From The Rural Life by Verlyn Klinkenborg,
pp. 18-19, Little, Brown Co.
.
. .I awoke recently with a deep taxonomic yearning, an urge to sort the trees
in the forest by name. I've found, for instance, that on the east side of the
house I live in there are two pignut hickories, enormous, stately trees.
Beneath one of them grows a hemlock, a reminder that hemlock is highly tolerant
of shade.
.
. .
That's
the kind of knowledge you carry into the woods when you first begin classifying
-- the fundamental keys that allow you to cleave one tree from the mass and
call it Fagus grandifolia or Betula papyrifera. Perplexing as the
woods can be at times, there's an underlying order to them. Do the buds on a
twig, or the twigs on a bough, grow opposite one another? Then it can't be an
oak or a hickory.
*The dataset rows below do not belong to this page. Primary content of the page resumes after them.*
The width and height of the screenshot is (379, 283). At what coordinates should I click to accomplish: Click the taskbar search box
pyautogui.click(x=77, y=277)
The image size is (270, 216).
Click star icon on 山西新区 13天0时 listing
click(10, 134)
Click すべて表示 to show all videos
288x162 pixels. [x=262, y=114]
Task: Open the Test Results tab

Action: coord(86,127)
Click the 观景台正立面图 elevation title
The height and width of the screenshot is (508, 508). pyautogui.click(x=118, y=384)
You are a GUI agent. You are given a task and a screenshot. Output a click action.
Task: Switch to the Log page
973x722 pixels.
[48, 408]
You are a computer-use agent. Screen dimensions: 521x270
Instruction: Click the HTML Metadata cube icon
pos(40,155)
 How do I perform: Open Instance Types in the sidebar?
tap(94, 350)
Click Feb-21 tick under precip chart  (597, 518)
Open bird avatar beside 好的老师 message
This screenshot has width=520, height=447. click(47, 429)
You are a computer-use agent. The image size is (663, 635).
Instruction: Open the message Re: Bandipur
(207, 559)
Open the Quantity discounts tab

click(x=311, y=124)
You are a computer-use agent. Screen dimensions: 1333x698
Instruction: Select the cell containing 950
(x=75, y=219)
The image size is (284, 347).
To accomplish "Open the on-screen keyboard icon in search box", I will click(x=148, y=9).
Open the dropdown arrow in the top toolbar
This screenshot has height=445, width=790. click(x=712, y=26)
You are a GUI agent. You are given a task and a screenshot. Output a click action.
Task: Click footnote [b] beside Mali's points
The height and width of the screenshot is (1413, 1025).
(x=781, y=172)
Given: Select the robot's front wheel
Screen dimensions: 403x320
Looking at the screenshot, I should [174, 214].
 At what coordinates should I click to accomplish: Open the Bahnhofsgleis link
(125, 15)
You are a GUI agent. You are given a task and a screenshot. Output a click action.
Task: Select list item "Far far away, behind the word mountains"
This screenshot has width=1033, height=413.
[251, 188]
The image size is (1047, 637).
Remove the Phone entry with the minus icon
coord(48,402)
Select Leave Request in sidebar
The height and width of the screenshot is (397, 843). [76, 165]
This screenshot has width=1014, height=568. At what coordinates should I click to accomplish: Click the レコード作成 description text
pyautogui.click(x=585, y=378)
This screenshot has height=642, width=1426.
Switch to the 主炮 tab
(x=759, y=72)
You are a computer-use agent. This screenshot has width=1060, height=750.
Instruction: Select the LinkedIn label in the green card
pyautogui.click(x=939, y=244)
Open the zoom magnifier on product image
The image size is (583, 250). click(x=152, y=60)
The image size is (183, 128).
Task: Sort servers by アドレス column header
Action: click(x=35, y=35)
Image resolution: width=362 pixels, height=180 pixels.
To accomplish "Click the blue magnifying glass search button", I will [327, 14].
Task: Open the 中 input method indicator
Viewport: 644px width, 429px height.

Do the buds alternate along the twig? Then it can't be a maple
or an ash.
.
. .
There's
something appealing, especially on a gray winter afternoon, about learning such
basic things. Walking through the woods with these keys in hand reminds me of
the summer I learned the stars. Night after night I sat up into the early
morning, sorting through the constellations and deciphering their movement
through the sky. It wasn't enough knowledge to let me navigate the heavens, but
it was enough to make me feel at home on Earth.